**TASK DESCRIPTION**
Return the lines below that carry the word "computer".

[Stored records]
+---+
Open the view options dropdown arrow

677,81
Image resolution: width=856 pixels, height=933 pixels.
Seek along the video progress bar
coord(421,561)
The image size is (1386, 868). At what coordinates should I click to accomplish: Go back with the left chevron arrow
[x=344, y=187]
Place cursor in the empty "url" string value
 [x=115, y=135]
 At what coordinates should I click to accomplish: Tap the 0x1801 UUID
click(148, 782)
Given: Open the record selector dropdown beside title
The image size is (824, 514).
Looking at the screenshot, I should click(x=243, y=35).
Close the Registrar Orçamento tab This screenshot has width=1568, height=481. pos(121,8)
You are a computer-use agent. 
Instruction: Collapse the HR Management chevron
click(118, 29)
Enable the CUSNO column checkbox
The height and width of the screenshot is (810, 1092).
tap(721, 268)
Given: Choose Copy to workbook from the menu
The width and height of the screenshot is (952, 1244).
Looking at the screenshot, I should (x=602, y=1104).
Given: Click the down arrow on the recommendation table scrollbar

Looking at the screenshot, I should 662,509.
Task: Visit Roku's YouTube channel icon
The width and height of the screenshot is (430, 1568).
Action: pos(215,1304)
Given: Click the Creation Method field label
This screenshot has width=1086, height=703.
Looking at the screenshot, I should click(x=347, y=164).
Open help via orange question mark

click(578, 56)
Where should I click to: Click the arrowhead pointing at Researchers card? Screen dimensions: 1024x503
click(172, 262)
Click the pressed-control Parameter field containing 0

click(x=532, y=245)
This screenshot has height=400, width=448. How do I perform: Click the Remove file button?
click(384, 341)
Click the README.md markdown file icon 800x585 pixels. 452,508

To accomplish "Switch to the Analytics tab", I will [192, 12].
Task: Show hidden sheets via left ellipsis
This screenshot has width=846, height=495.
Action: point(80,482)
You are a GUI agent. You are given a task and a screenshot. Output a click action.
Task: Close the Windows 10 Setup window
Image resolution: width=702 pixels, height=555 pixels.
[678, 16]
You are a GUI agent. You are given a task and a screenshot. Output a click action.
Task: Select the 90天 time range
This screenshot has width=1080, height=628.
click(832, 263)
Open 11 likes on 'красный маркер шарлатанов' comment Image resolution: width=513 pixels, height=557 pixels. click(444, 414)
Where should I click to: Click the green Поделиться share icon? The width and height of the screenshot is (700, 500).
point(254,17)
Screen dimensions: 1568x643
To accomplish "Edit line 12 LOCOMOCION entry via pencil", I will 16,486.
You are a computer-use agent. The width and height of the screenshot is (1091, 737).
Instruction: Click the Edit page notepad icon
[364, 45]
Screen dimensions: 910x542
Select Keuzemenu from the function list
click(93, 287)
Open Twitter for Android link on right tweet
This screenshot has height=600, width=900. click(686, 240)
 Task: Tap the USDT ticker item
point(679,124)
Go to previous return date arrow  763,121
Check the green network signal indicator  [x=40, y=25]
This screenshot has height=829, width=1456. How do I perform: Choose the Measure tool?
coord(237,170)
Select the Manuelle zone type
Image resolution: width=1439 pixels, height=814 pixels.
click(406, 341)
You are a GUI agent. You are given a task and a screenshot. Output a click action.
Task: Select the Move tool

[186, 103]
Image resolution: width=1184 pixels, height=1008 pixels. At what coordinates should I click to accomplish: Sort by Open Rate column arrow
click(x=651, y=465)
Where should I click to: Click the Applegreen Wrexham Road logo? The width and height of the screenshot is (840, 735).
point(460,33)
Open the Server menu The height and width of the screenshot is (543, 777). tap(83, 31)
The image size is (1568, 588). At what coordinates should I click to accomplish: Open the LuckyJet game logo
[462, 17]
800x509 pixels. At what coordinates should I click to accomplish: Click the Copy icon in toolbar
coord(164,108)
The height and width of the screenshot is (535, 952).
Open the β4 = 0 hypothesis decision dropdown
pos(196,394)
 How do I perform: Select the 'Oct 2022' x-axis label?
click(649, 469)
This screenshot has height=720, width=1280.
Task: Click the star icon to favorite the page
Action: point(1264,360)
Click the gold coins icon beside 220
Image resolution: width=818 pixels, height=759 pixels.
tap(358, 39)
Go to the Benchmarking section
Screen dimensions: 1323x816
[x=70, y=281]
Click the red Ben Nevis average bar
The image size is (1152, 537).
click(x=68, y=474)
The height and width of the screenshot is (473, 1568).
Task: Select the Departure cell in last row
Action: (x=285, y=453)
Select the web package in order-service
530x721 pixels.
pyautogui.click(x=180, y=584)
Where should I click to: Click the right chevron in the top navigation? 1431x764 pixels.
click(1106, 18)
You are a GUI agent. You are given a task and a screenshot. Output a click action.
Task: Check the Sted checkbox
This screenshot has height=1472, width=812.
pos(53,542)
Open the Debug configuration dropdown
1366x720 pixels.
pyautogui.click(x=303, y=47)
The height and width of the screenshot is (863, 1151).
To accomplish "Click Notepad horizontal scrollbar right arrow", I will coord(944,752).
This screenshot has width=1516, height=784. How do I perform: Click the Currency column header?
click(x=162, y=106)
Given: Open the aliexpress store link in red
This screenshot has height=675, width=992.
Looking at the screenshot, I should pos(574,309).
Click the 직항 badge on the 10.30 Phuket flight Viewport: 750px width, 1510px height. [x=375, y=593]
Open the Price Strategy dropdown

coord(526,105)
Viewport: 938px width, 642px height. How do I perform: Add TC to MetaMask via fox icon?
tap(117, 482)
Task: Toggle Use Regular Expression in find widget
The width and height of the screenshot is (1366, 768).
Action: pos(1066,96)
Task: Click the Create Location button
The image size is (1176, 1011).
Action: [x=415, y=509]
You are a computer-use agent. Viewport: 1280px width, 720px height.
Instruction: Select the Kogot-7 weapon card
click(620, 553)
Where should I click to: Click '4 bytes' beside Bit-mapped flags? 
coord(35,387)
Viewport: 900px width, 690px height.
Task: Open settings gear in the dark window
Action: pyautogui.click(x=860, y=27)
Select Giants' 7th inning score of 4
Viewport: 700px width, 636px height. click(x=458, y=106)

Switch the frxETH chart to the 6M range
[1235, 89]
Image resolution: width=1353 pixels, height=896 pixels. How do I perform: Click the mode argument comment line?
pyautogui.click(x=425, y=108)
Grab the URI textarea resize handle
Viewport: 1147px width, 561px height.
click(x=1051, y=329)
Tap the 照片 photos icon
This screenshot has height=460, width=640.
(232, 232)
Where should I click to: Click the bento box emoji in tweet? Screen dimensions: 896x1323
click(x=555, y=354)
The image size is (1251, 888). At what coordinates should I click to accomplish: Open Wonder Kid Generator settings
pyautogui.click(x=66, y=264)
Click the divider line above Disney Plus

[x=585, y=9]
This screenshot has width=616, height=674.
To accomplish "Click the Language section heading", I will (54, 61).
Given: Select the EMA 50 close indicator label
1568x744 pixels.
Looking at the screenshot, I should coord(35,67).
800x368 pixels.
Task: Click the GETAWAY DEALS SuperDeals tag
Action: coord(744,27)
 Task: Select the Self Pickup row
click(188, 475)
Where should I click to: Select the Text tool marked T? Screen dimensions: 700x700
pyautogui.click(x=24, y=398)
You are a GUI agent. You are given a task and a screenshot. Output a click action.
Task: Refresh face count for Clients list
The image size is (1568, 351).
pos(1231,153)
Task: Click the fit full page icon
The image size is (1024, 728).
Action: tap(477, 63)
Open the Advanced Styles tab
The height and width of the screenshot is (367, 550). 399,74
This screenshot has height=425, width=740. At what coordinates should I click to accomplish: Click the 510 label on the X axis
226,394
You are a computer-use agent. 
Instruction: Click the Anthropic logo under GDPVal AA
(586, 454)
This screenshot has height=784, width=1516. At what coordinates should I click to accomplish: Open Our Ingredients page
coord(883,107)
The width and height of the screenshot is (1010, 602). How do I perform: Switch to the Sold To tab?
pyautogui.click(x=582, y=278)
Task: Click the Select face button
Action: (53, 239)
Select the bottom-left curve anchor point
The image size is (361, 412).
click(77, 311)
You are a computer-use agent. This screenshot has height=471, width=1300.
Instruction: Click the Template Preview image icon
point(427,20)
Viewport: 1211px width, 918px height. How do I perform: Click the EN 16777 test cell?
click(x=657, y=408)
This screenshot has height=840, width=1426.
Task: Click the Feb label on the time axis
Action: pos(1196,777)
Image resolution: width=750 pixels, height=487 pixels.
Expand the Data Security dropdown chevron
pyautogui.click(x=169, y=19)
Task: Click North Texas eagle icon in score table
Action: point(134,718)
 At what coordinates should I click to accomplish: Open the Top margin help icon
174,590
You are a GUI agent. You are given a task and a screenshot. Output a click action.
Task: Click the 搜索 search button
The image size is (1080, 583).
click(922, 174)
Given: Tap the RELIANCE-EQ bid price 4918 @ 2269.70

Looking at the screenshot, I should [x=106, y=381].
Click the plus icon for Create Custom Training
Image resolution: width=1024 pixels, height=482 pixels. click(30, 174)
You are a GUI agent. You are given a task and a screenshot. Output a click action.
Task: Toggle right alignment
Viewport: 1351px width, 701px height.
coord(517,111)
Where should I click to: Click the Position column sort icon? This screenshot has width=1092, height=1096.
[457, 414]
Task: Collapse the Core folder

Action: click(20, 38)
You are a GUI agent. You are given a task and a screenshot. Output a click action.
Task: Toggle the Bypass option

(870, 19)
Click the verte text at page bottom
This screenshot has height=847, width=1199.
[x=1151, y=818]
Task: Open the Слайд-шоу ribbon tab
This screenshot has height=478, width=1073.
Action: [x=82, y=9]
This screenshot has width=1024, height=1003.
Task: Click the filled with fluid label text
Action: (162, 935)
+---+
**OUTPUT FOR THIS TASK**
You are a computer-use agent. 
You are a computer-use agent. The width and height of the screenshot is (1091, 737).
You are a computer-use agent. Viewport: 1280px width, 720px height.
You are a computer-use agent. 
You are a computer-use agent. This screenshot has height=471, width=1300.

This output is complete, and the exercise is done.